Remembering The Old Songs:

BY THE HUSH

by Bob Waltz
(Originally published: Inside Bluegrass, June 2007)

This is, in a way, a column on sociology, and fear I'm going to do it wrong. There is a story I must misquote, because I don't recall where I read it (I think it was in the history by Allan Nevins, but that's ten volumes, so that's no help). A rider was looking out of a train when it stopped at a small country platform. There was at the station a young woman, with a small boy playing beside her. No passengers left the train, but the crew took out a wooden box and left it on the platform. The woman stood up and embraced it, sobbing. The boy went on playing.

I thought of that recently when I heard about Walter Reed hospital and the problems there. And then I heard a news report on a bunch of anti-war protesters. They were singing Tom Paxton's song Peace Will Come -- not that great a song even when sung right, and they didn't know the tune! Why were they doing it, then? Because, I think, they wanted to sing -- but had no anti-war songs that everyone knew. The idea of the anti-war song is, I think, relatively recent.

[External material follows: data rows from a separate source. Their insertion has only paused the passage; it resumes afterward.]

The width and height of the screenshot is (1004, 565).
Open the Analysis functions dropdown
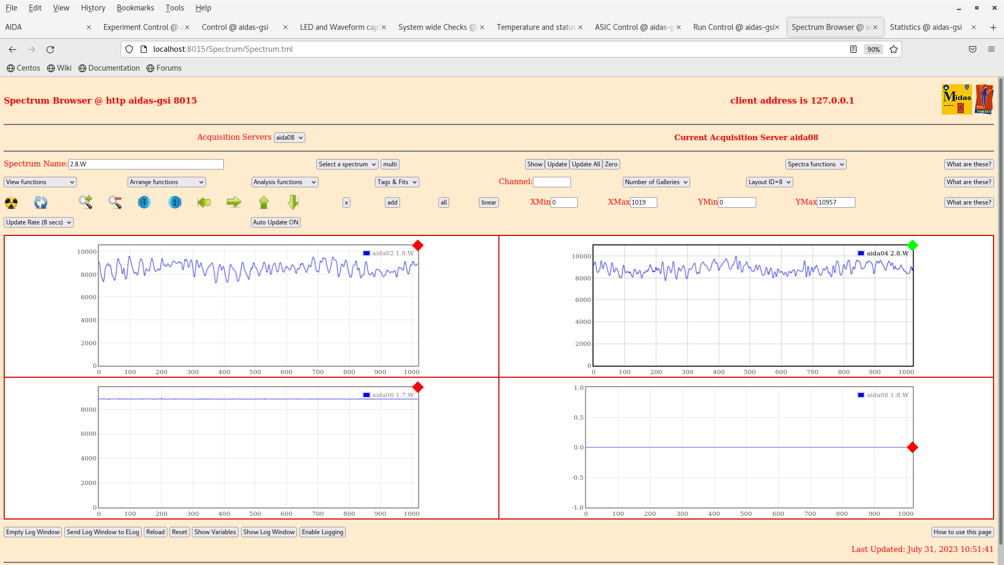tap(284, 182)
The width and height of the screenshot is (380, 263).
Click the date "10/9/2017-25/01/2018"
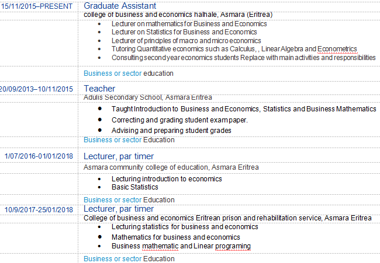pos(39,209)
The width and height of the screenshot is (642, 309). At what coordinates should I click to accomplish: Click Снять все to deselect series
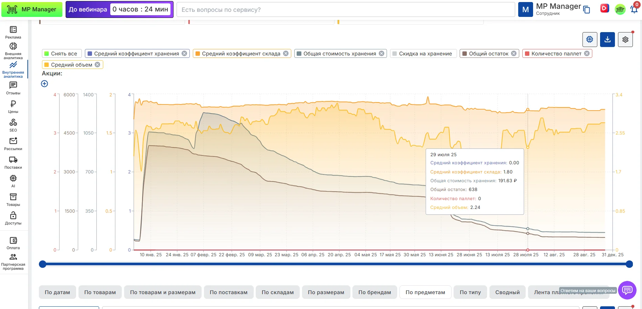point(61,54)
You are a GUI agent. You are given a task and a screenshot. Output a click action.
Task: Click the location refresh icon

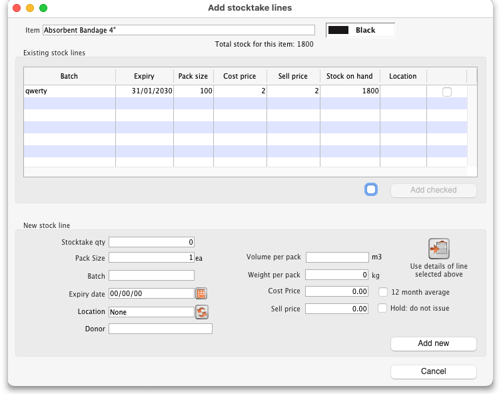(x=201, y=311)
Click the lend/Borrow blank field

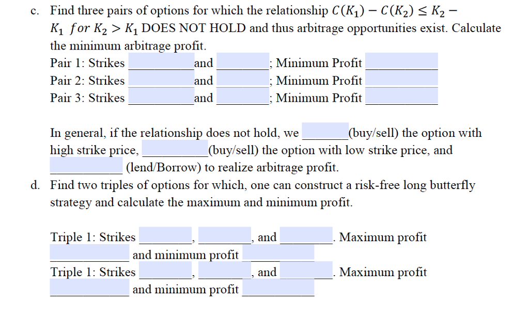point(86,166)
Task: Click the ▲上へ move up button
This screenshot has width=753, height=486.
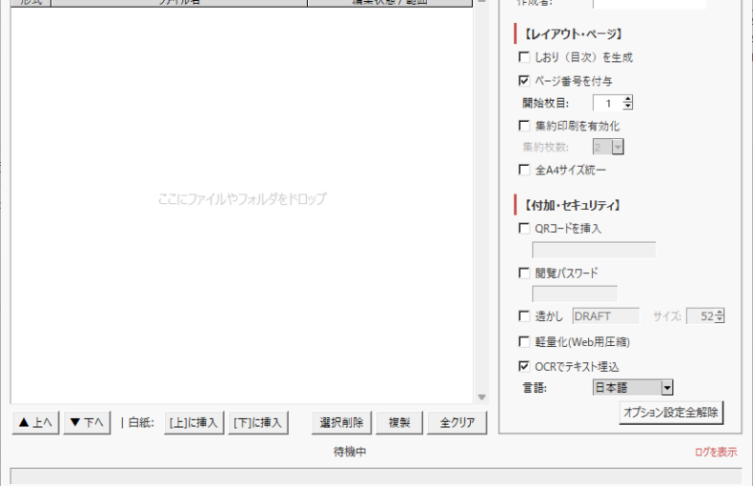Action: point(35,422)
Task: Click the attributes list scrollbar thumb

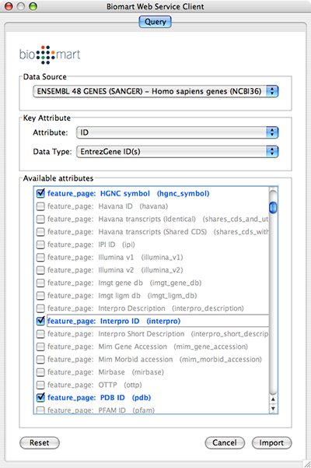Action: 273,207
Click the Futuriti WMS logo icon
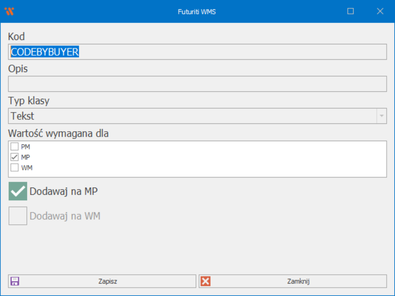This screenshot has width=395, height=296. pos(9,11)
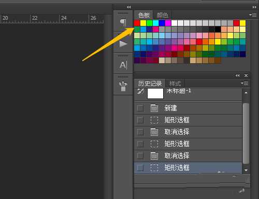The width and height of the screenshot is (259, 199).
Task: Open the Paragraph panel icon
Action: click(123, 22)
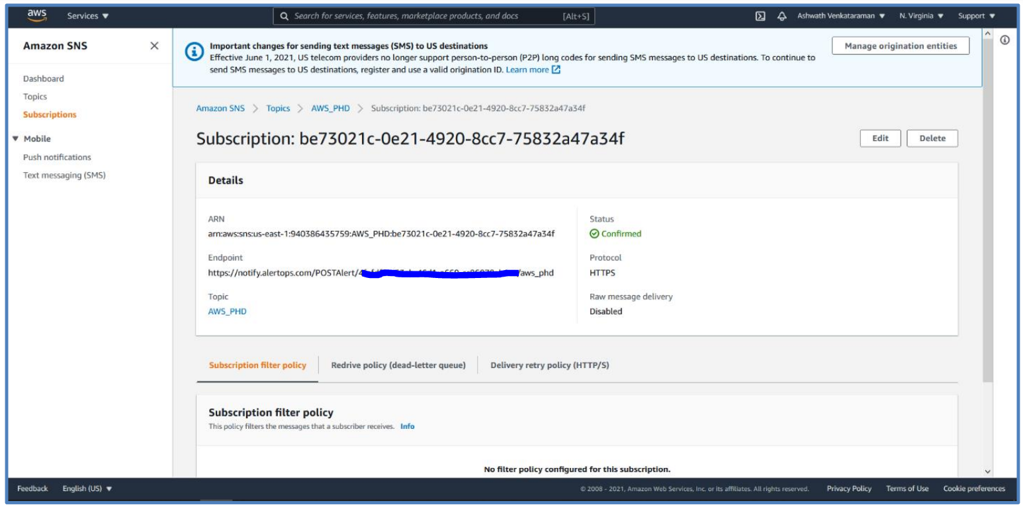The height and width of the screenshot is (507, 1023).
Task: Click the info circle icon at far right
Action: click(1004, 40)
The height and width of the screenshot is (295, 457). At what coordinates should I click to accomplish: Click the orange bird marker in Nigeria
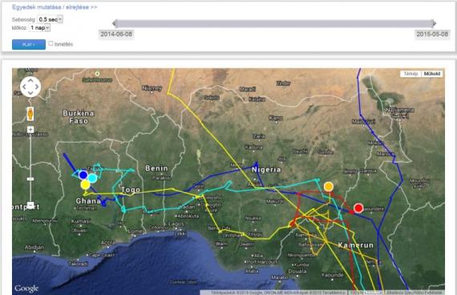[329, 187]
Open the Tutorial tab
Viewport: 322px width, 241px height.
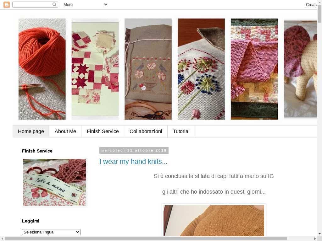coord(181,131)
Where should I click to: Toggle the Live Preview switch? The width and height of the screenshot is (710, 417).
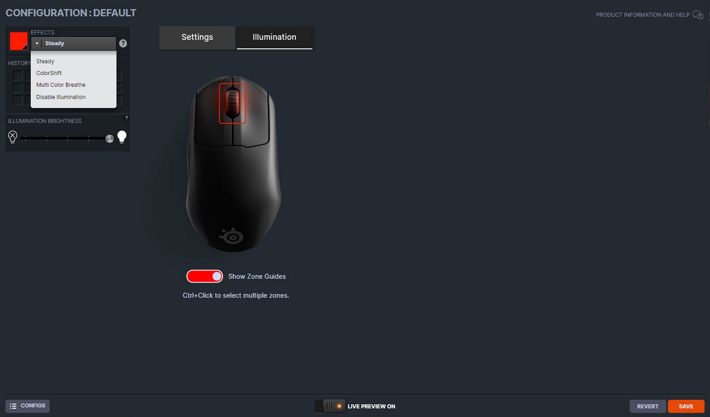coord(329,406)
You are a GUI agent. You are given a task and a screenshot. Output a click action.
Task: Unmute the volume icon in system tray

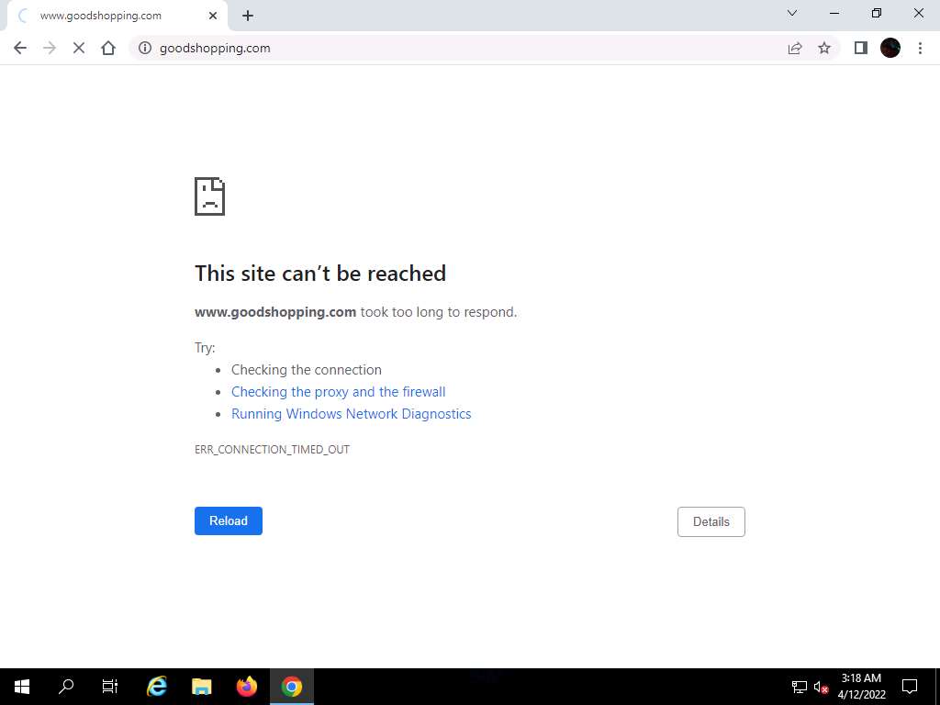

Oh, there are plenty of songs about war -- and plenty of songs about bereavement; British tradition has dozens just about Waterloo, and the Irish have some from all their tragic history. But they aren't songs about trying to stop war; they're just songs about its horrid cost. Until the nineteenth century, few really believed that you could stop wars, so casualties were part of the business of life. That seems to be pretty true again now.

The nineteenth century was an exception. There were colonial wars, but Europe had only three real wars after Waterloo. The United States twice had thirty-year pauses with nothing but genocides against Indians. So maybe peace was possible after all. And maybe stories like this made people want it more.

No one has managed to find the original of By the Hush (an Irish song that seems to be known only in Canada!), but there is a broadside from around 1870. This is sort of a transition song: The old war songs were often told by the women who had lost their loves. Here, the soldier lives, but loses all. The way was open for songs like Johnny, I Hardly Knew Ye and Ain't Gonna Study War No More. General Meagher (pronounced "Mahar") is Thomas Francis Meagher, an Irish patriot turned exile; he joined the Union army because he thought, wrongly, that England would back the Confederacy. He recruited an "Irish Brigade" in 1861, and was made its commanding general -- and resigned in disgust in 1863 because the brigade had taken 90% casualties and not gotten help or reinforcements. This is a song about one of those casualties.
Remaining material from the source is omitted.